[Form 4] PENN Entertainment, Inc. Insider Trading Activity
Johnny Hartnett, a director of PENN Entertainment, received 14,775 phantom stock units as his 2025 annual director equity award, granted on 08/08/2025. These units are cash-settled: each unit entitles the holder to a cash payment equal to the fair market value of one share on the vesting date. The units are listed as exercisable/vesting on 08/08/2026 and are reported as directly beneficially owned following the award. The reporting form indicates the director elected to receive the award in phantom stock units rather than actual shares, creating a future cash obligation tied to the company’s share price at vesting.
- 14,775 phantom stock units align the director’s compensation with shareholder value by tying payout to the company’s share price at vesting
- Award is cash-settled, so it does not increase outstanding share count or dilute existing equity at grant
- Creates a future cash obligation equal to the fair market value of one share per unit on the vesting date, which could require cash outflow at vesting
Insights
TL;DR: Director received 14,775 cash-settled phantom units vesting 08/08/2026; routine compensation with limited market impact.

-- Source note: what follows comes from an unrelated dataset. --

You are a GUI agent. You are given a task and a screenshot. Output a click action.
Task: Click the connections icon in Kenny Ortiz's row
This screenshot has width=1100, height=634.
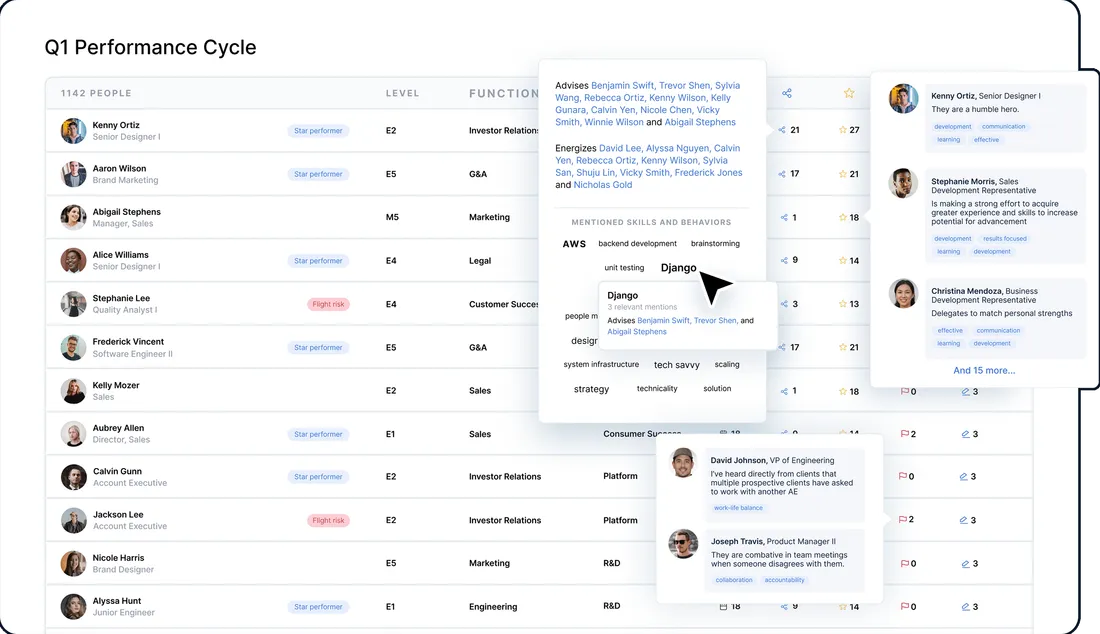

The reported grant of 14,775 phantom stock units to a director is a standard form of non-dilutive director compensation designed to align interests with shareholders without issuing shares today. Because the award is cash-settled at fair market value on vesting, it creates a future cash payout tied to the share price rather than an immediate increase in share count. From a financial perspective, this is a predictable compensation expense and not an equity issuance; its materiality depends on the company’s cash position and the share price at vesting, neither of which are disclosed here.

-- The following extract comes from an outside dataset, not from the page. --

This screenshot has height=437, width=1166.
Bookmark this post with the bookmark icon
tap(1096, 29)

TL;DR: Election to receive the 2025 director award as phantom units indicates retention and alignment, recorded as direct beneficial ownership.

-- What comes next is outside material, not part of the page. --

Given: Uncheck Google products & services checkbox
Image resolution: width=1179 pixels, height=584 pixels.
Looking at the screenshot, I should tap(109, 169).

The filing shows the director elected cash-settled phantom units for his annual equity award, a governance choice that maintains alignment with shareholder value while avoiding immediate dilution. The filing also documents direct beneficial ownership of the derivative units and specifies vesting/exercise information (08/08/2026). This is a routine disclosure under Section 16 reporting requirements and reflects standard director compensation practices rather than a change in control, governance structure, or insider disposition.